(Stored data)
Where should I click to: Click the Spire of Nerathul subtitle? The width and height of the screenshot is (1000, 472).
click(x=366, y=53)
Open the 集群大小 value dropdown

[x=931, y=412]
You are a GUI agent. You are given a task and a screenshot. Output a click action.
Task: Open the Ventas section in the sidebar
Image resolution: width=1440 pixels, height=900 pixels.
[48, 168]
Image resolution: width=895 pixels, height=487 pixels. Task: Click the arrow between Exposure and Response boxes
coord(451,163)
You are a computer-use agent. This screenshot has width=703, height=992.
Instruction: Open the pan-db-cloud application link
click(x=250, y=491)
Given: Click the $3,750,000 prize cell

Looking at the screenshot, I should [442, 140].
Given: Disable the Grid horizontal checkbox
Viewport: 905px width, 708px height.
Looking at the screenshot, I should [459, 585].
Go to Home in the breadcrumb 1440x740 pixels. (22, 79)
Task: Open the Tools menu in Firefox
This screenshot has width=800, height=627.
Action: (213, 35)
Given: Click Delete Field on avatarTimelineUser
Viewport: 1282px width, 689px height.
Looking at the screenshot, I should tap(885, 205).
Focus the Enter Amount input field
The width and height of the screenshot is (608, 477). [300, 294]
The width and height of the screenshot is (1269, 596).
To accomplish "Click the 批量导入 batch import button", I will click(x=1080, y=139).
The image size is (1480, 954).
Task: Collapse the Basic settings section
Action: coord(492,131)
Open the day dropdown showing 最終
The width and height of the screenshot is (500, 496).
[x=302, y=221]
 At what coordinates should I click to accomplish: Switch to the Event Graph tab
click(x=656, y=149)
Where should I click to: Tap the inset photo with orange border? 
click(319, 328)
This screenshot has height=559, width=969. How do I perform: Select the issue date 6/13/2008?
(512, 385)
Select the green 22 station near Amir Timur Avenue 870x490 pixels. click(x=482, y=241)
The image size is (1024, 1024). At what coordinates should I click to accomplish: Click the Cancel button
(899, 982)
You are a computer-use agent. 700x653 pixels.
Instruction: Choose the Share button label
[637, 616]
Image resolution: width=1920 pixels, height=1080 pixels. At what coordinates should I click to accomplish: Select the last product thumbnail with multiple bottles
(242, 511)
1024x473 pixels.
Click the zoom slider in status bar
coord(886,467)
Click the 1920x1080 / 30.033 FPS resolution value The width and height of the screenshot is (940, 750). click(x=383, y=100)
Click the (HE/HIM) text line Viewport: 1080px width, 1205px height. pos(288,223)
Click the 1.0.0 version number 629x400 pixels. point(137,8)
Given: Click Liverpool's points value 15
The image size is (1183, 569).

§ **TASK INSTRUCTIONS**
Give back all of the data above without any alteration.

§ **EXPECTED ANSWER**
Where should I click to: Click the Spire of Nerathul subtitle? The width and height of the screenshot is (1000, 472).
click(x=366, y=53)
Open the 集群大小 value dropdown

[x=931, y=412]
You are a GUI agent. You are given a task and a screenshot. Output a click action.
Task: Open the Ventas section in the sidebar
Image resolution: width=1440 pixels, height=900 pixels.
[48, 168]
Image resolution: width=895 pixels, height=487 pixels. Task: Click the arrow between Exposure and Response boxes
coord(451,163)
You are a computer-use agent. This screenshot has width=703, height=992.
Instruction: Open the pan-db-cloud application link
click(x=250, y=491)
Given: Click the $3,750,000 prize cell

Looking at the screenshot, I should [442, 140].
Given: Disable the Grid horizontal checkbox
Viewport: 905px width, 708px height.
Looking at the screenshot, I should [459, 585].
Go to Home in the breadcrumb 1440x740 pixels. (22, 79)
Task: Open the Tools menu in Firefox
This screenshot has width=800, height=627.
Action: (213, 35)
Given: Click Delete Field on avatarTimelineUser
Viewport: 1282px width, 689px height.
Looking at the screenshot, I should tap(885, 205).
Focus the Enter Amount input field
The width and height of the screenshot is (608, 477). [300, 294]
The width and height of the screenshot is (1269, 596).
To accomplish "Click the 批量导入 batch import button", I will click(x=1080, y=139).
The image size is (1480, 954).
Task: Collapse the Basic settings section
Action: coord(492,131)
Open the day dropdown showing 最終
The width and height of the screenshot is (500, 496).
[x=302, y=221]
 At what coordinates should I click to accomplish: Switch to the Event Graph tab
click(x=656, y=149)
Where should I click to: Tap the inset photo with orange border? 
click(319, 328)
This screenshot has height=559, width=969. How do I perform: Select the issue date 6/13/2008?
(512, 385)
Select the green 22 station near Amir Timur Avenue 870x490 pixels. click(x=482, y=241)
The image size is (1024, 1024). At what coordinates should I click to accomplish: Click the Cancel button
(899, 982)
You are a computer-use agent. 700x653 pixels.
Instruction: Choose the Share button label
[637, 616]
Image resolution: width=1920 pixels, height=1080 pixels. At what coordinates should I click to accomplish: Select the last product thumbnail with multiple bottles
(242, 511)
1024x473 pixels.
Click the zoom slider in status bar
coord(886,467)
Click the 1920x1080 / 30.033 FPS resolution value The width and height of the screenshot is (940, 750). click(x=383, y=100)
Click the (HE/HIM) text line Viewport: 1080px width, 1205px height. pos(288,223)
Click the 1.0.0 version number 629x400 pixels. point(137,8)
Given: Click Liverpool's points value 15
The image size is (1183, 569).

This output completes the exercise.